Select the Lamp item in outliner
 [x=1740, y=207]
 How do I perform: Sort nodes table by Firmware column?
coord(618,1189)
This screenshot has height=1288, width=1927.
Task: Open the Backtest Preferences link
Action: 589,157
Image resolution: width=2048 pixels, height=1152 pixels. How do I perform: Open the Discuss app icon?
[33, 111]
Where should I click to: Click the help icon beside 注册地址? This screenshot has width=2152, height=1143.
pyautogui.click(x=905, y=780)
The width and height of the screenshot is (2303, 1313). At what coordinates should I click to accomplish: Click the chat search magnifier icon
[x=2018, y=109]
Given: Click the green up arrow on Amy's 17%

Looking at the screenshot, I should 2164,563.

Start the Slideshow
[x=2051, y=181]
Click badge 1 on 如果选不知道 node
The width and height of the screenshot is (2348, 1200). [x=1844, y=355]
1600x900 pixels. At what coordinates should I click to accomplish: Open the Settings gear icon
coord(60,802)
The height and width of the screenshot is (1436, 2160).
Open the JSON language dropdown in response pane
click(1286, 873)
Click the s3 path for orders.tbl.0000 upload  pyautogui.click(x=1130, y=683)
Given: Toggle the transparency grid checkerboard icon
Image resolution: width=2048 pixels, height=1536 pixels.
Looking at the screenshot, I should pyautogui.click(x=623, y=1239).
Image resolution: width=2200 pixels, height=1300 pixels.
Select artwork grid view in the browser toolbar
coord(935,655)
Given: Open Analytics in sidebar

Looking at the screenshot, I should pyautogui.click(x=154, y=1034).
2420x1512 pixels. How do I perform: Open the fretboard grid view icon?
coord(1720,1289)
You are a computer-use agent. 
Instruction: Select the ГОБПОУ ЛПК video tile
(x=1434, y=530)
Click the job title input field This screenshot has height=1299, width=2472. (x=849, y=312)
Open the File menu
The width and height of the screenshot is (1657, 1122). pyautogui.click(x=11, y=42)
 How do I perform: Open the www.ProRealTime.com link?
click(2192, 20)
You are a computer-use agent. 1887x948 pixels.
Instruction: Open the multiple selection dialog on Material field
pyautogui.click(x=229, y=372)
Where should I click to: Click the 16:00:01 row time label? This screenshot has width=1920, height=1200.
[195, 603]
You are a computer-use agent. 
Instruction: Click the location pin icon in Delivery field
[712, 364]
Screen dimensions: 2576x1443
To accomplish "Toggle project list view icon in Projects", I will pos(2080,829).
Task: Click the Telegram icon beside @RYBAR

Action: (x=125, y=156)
☆ ☆ ☆ ☆ ☆ ☆ ☆
■ YOUR INSTRUCTIONS ■
Could you copy each line of the material that holds "Toggle"?

■ ANSWER FOR THIS EXERCISE ■
Given: Toggle the transparency grid checkerboard icon
To accomplish "Toggle project list view icon in Projects", I will pos(2080,829).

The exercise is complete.